Exercise objective
Count up the lines below in which the string "computer" appears. The reply should be that number alone.

The input
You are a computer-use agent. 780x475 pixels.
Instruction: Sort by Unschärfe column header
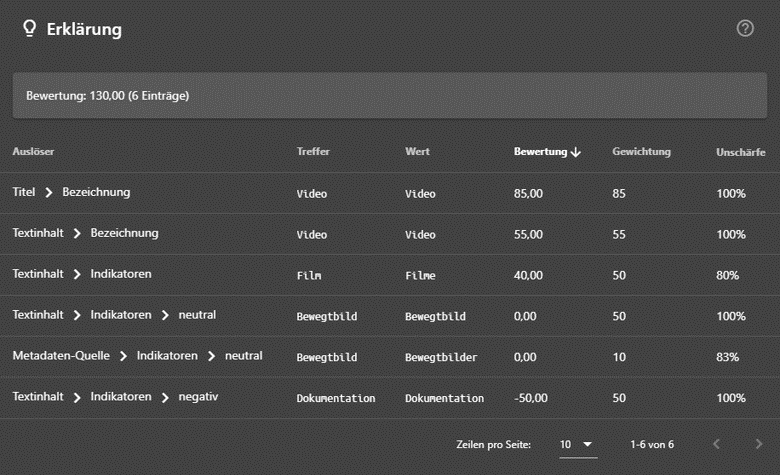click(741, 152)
--
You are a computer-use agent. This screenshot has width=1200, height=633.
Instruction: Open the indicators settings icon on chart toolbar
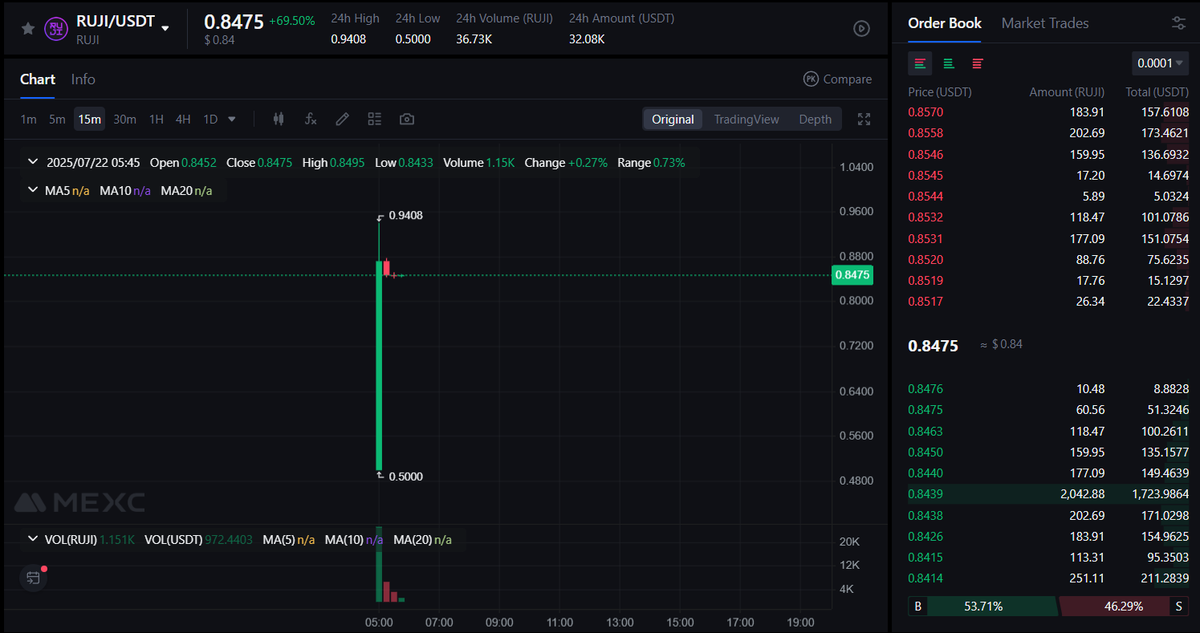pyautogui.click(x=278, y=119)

Result of the exercise
2